Text excerpt:

Ever since reading about stevia in Margaret Roberts’ herb book I have been fascinated. A herb that is sweeter than sugar, but is also good for blood pressure, blood sugar, cholesterol and even fights against tooth decay? Too good to be true, it had to be. So when I was compiling a wish list of plants for my herb garden I added it in, not at all sure that it would be available in our area. To my surprise my sister-in-law returned with it that very day, along with two tea tree plants, which I’d also thought would be a rarity item.
Now my stevia plants have had a couple of months to settle in, I am finally daring to pick their leaves and try out some of Margaret Roberts’ recommendations. Her 100 favourite herbs book makes it incredibly easy to use fresh herbs for gentle medicinal use. Usually all you need is a quarter cup of leaves infused in a cup of boiling water for five minutes. Then sip. I’m constantly surprised at the flavours, which are mostly refreshing and delicious, not needing any honey, which is an optional extra, to sweeten them.

Material provided:
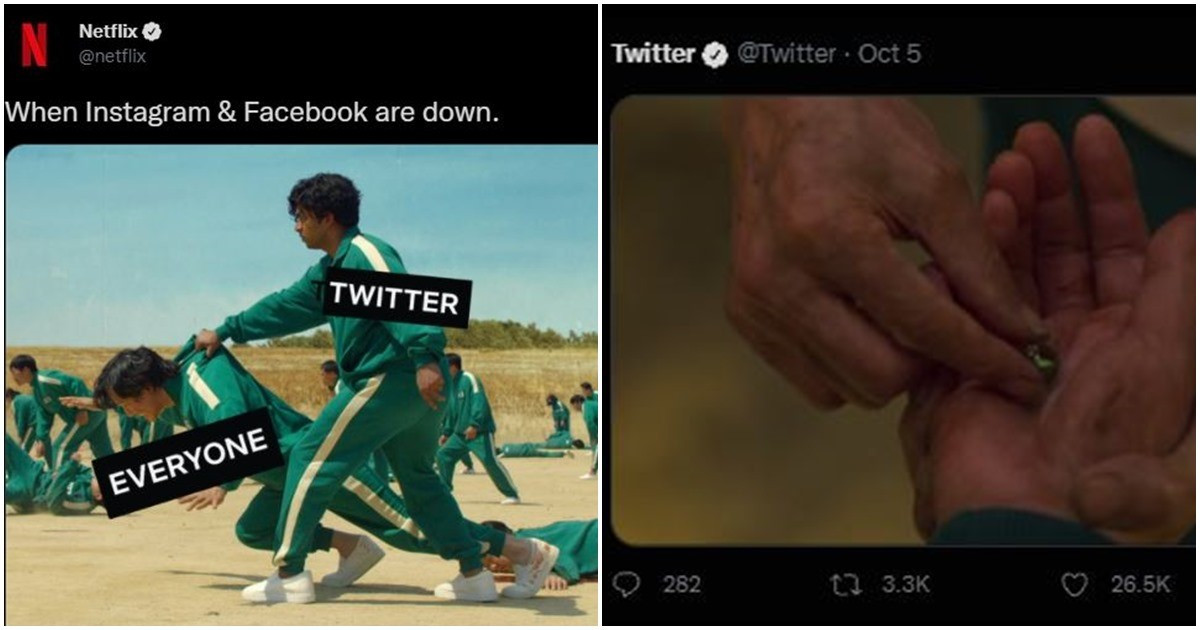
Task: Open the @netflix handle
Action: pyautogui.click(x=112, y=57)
* * *
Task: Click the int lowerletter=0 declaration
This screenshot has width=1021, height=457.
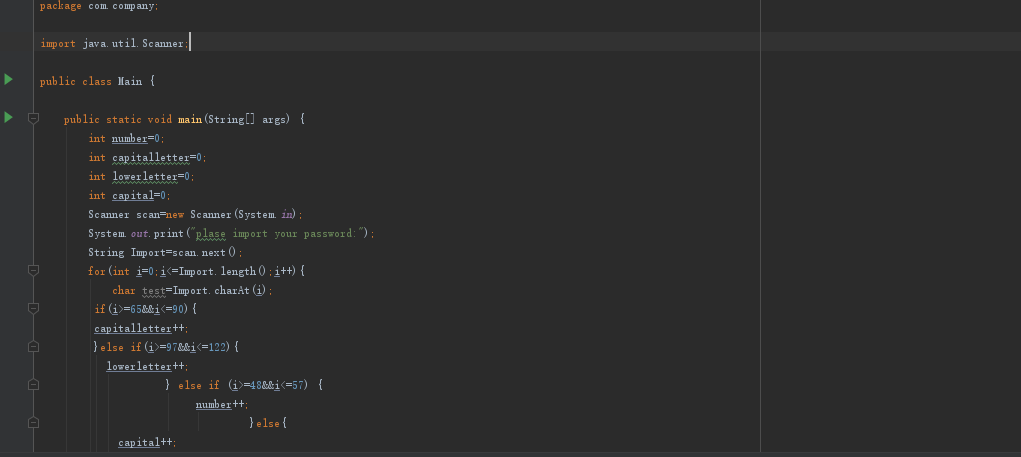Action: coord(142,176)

Instructions:
A - According to the stevia text, what did the sister-in-law bring back along with the stevia?
B - Copy the stevia text from "Now my stevia" up to and including "to sweeten them.", swapping "five minutes" for "ten minutes".

Response list:
A - Two tea tree plants.

B -
Now my stevia plants have had a couple of months to settle in, I am finally daring to pick their leaves and try out some of Margaret Roberts’ recommendations. Her 100 favourite herbs book makes it incredibly easy to use fresh herbs for gentle medicinal use. Usually all you need is a quarter cup of leaves infused in a cup of boiling water for ten minutes. Then sip. I’m constantly surprised at the flavours, which are mostly refreshing and delicious, not needing any honey, which is an optional extra, to sweeten them.